AbstractPurpose of review
The number of patients listed for lung transplantation largely exceeds the number of available transplantable organs because of both a shortage of organ donors and a low utilization rate of lungs from those donors due to injuries acquired during the process of brain death and intensive care unit (ICU) care. A novel strategy for donor lung preservation – ex-vivo lung perfusion (EVLP) – that keeps the organ at physiological protective conditions has shown great promise to increase lung utilization by reassessing, treating, and repairing injured donor lungs prior to transplantation.Recent findings
A first clinical trial using EVLP has shown the method to be safe and to allow for reassessment and improvement in function of lungs from high-risk donor lungs prior to transplantation.

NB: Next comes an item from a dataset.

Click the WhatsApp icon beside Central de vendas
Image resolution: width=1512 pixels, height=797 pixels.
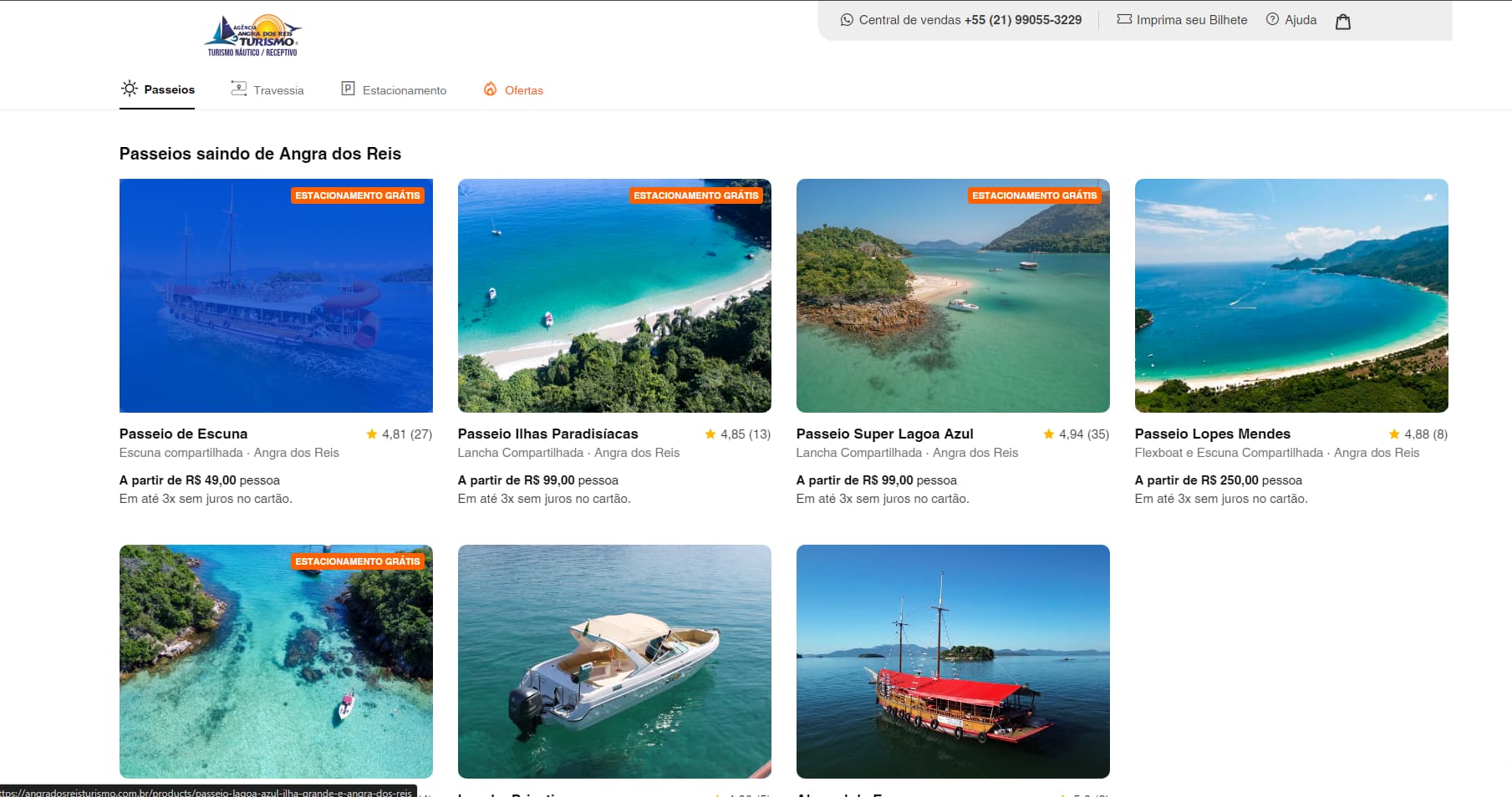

When these lungs were transplanted, low rates of primary graft dysfunction were achieved, and the early outcomes were similar to those with conventionally selected and transplanted lungs. Preclinical studies have shown a great potential of EVLP as a platform for the delivery of novel simple and advanced therapies to repair injured organs ex vivo and thus further increase the donor lung utilization rate.Summary
EVLP triggers a new era in lung transplantation. This method will allow for more and better organs to become available. Several experimental studies, clinical case reports, and a clinical trial have shown the safety of EVLP and the numerous potentials of EVLP.